Dari sini diperoleh informasi yang jelas mengenai fungsi, peranan dan hubungan agama (hadits) terhadap kebudayaan Batak Angkola Tapanuli Selatan dalam struktur sosial masyarakat Batak Angkola Tapanuli Selatan. 61 Teknik dokumentasi yang digunakan dalam penelitian ini, selain untuk melengkapi data yang diperoleh melalui kedua teknik di atas, juga digunakan untuk mengembangkan teori 62 sebagai landasan dalam menjelaskan fenomena religi dan budaya masyarakat Batak Angkola Tapanuli Selatan. Agar data yang diperoleh dapat dikenali, maka data tersebut harus dapat dipertanggungjawabkan sesuai dengan fokus latar belakang keilmuan penelitian.
Sistematika Pembahasan
Reduksi data merupakan suatu proses menyederhanakan, mengabstraksi, melengkapi dan memindahkan data mentah yang diperoleh ke dalam matriks catatan lapangan sebagai alat untuk merangkum data. Data yang terkumpul diperkecil agar tidak terlalu tumpang tindih dan memudahkan dalam mencari data yang diperlukan untuk menarik kesimpulan. Reduksi data pada dasarnya adalah suatu bentuk analisis data yang bertujuan untuk menonjolkan hal-hal terpenting serta mengidentifikasi dan membuang data agar lebih sistematis sehingga dapat ditarik kesimpulan yang bermakna.
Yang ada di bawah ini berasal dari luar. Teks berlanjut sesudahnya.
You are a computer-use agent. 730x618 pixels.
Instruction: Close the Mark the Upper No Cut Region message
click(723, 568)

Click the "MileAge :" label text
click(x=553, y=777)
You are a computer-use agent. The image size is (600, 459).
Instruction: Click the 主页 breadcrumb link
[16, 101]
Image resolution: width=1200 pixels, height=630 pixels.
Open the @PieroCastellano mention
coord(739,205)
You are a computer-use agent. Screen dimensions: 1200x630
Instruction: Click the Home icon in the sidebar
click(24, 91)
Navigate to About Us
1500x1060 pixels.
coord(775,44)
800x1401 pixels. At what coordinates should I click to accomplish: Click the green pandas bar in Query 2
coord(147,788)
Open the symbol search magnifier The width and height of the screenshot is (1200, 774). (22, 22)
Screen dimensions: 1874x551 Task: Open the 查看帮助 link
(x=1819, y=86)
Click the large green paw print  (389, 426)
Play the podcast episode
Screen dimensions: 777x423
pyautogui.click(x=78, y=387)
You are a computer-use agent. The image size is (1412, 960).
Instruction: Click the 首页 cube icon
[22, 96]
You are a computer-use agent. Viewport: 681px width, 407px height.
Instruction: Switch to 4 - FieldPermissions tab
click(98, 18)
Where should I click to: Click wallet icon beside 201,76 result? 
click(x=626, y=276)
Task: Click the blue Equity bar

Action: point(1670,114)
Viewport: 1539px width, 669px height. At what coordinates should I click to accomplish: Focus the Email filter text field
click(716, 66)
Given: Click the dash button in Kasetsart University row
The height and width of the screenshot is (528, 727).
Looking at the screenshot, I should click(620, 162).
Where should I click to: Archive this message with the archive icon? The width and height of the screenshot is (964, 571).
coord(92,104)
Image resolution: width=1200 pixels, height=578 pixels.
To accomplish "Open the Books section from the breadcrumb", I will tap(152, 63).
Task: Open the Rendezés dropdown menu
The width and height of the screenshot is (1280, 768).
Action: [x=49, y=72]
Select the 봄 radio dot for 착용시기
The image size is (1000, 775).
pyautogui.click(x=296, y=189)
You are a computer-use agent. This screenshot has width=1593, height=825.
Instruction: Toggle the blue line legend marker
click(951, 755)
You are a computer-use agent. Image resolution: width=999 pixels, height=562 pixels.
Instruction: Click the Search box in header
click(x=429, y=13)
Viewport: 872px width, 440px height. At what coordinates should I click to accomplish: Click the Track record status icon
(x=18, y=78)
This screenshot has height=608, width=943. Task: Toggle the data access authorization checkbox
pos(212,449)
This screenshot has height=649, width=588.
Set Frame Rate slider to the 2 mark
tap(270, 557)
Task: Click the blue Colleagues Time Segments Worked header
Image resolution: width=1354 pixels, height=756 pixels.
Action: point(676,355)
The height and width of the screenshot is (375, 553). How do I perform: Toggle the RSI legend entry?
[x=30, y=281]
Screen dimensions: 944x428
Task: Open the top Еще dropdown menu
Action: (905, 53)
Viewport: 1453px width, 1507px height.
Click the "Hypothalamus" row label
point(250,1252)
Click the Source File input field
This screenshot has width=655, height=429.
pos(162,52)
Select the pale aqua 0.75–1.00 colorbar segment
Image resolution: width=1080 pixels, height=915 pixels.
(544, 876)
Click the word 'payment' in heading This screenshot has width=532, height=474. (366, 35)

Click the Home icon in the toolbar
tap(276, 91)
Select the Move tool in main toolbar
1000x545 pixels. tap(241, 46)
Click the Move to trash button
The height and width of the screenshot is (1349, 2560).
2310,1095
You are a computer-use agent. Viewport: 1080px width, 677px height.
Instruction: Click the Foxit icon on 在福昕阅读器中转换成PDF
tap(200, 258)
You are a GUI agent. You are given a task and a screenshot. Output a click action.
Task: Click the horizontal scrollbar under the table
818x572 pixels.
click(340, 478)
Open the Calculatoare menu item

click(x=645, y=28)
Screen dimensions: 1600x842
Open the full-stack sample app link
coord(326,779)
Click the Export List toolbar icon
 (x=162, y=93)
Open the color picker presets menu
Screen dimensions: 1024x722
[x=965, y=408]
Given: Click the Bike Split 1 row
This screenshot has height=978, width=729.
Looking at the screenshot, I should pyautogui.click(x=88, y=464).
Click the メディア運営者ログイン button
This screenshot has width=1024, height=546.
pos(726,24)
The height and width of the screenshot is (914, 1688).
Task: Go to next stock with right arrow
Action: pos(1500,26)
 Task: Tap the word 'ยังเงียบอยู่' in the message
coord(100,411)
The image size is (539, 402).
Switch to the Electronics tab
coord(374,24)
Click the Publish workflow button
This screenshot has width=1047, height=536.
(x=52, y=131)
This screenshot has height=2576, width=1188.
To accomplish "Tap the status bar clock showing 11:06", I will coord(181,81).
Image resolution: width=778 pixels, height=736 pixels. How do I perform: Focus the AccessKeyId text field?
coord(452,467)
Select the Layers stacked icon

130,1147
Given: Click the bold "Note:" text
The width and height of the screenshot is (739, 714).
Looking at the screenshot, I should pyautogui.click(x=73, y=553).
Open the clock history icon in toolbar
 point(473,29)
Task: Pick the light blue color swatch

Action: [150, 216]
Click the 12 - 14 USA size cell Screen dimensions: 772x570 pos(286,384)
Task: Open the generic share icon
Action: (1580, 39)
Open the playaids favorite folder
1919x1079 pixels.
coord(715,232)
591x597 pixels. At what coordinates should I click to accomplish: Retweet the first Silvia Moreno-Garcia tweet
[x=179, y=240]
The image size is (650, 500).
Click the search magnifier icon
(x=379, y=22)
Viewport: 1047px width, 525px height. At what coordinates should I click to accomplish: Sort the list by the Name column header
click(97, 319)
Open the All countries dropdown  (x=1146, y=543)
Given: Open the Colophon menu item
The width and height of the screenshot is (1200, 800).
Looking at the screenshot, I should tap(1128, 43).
Penyajian data adalah kegiatan menyajikan kumpulan informasi dalam bentuk teks naratif dan model penyajian lainnya (dalam bentuk matriks, diagram, dan rincian kegiatan) yang dapat digunakan. Arah penyajian data adalah menyederhanakan, mengkaji, memilah, dan mengelompokkan informasi yang kompleks, tersebar, dan kurang bermakna ke dalam suatu kesatuan bentuk atau konfigurasi pengetahuan yang lengkap, mudah dipahami, dan bermakna.